Гошка разложил на столе охапку березовых веток, поставил банку с водой и принялся отделять от веток почки. Мы с братом стали помогать. Заслышав шум в Таниной комнате, Гошка удрученно покачал головой.
- Беда, братцы. Сердце рвется. Я же отец…
Хлопнула дверь, вошел Морин. Подошел к Таниной комнате, глянул через порог. Зачерпнул ковшом из бочонка воды, напился и вышел вон.

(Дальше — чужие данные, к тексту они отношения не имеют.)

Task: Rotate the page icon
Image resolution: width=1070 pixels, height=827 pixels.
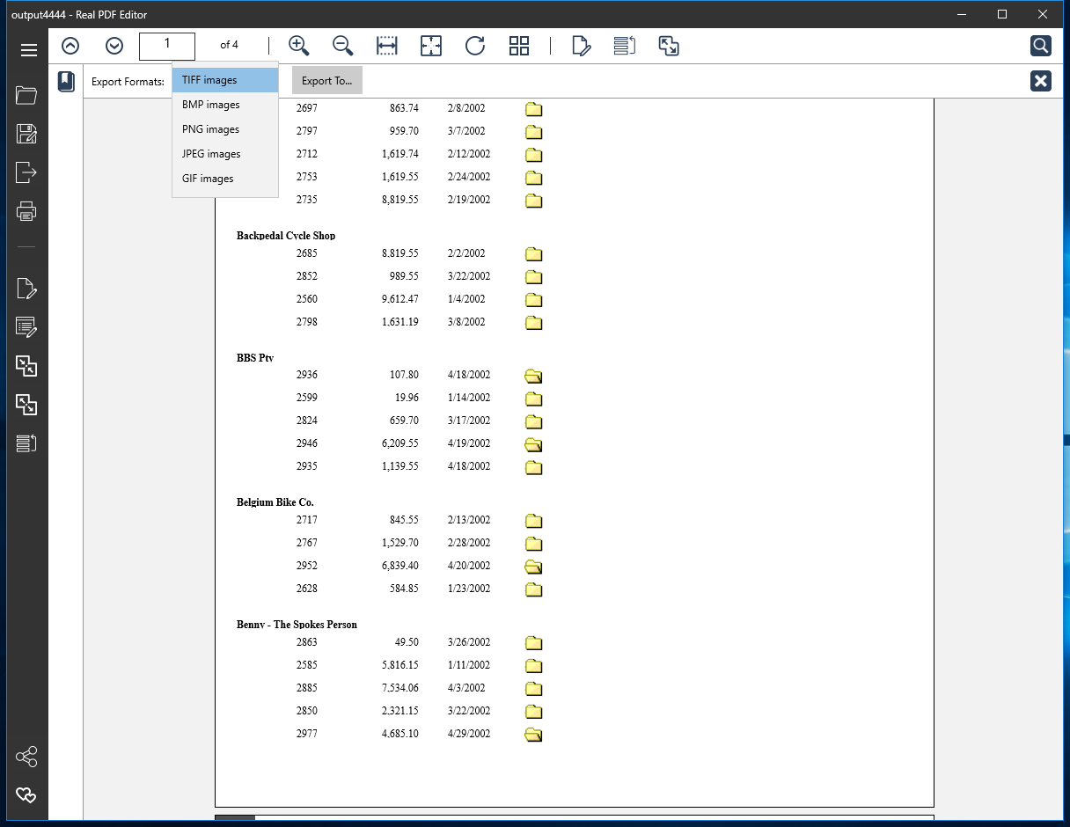Action: pos(475,46)
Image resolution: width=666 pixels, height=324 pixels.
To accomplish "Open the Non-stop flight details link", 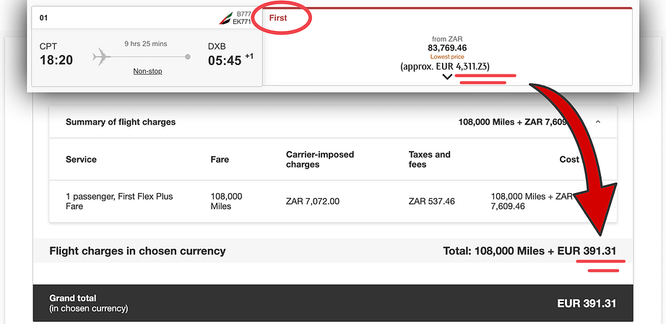I will [147, 71].
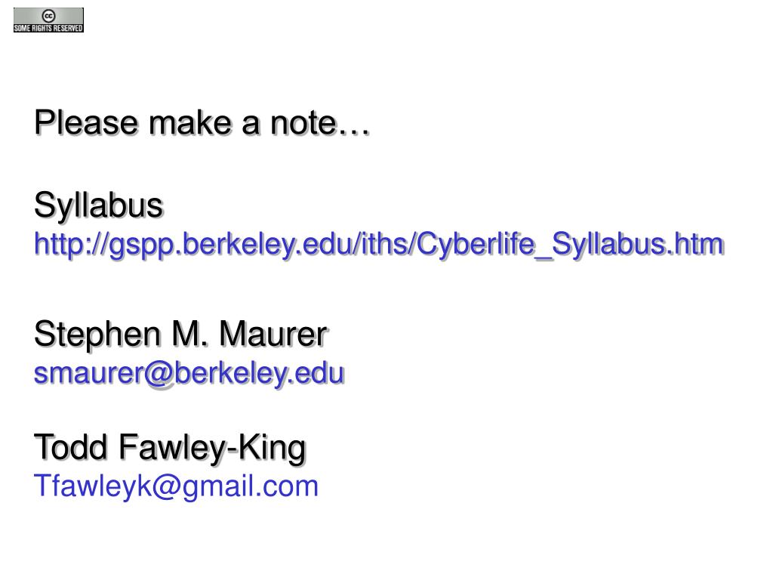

- И чего человек мучает себя?- сокрушался Гошка,- увозил бы ее к себе. А так ни сам покою не найдет, ни ей не дает покою, ни нам с матерью. Любит он Таню, прости господи. Оттого и прощает все. А Таня Володю любит. Я поначалу встревать пытался, а потом махнул рукой. Что я могу поделать? Два раза из петли вытаскивал. Пришлось смириться. Третий год мучаюсь. Может, ноне увезет ее Морин к себе? Устал я, ребята. Устал.
- А что Морин здесь делает?- спросил я хозяина.
- В тайге сохатого сторожат.
- Так нельзя же,- удивился я.
- Это тебе нельзя,- скривился Гошка…
Утром брат не смог подняться – заболел желтухой. Три дня пришлось быть не у дел. На третий день Витьке полегчало.
- Что будем делать?- спросил я его.
- Рыбачить.
За два последующих дня мы наловили по мешку рыбы. Сорожек отдали Гошке, а окуней распределили по рюкзакам.
- Таня уезжает,- поделился новостью Гошка,- забирает ее Морин.
- На каторгу,- проворчал Витька.
Мы стали прощаться. Спустившись к реке, увидели Таню, укладывающую большие узлы в сани, устланные сеном.
- Уезжает,- пихнул я Витьку в бок.
- Да Бог с ними,- ответил он…
В Курагино я пробыл до июня. Потом уехал на Сахалин. С тех пор прошло много лет, и я как-то подзабыл о своих молодеческих мытарствах. Но недавно пришло письмо от брата. Он пишет, что Гошка Голубь утонул, в Морина опять стреляли и, кажется, убили, а про Таню и Володю ничего не слышно.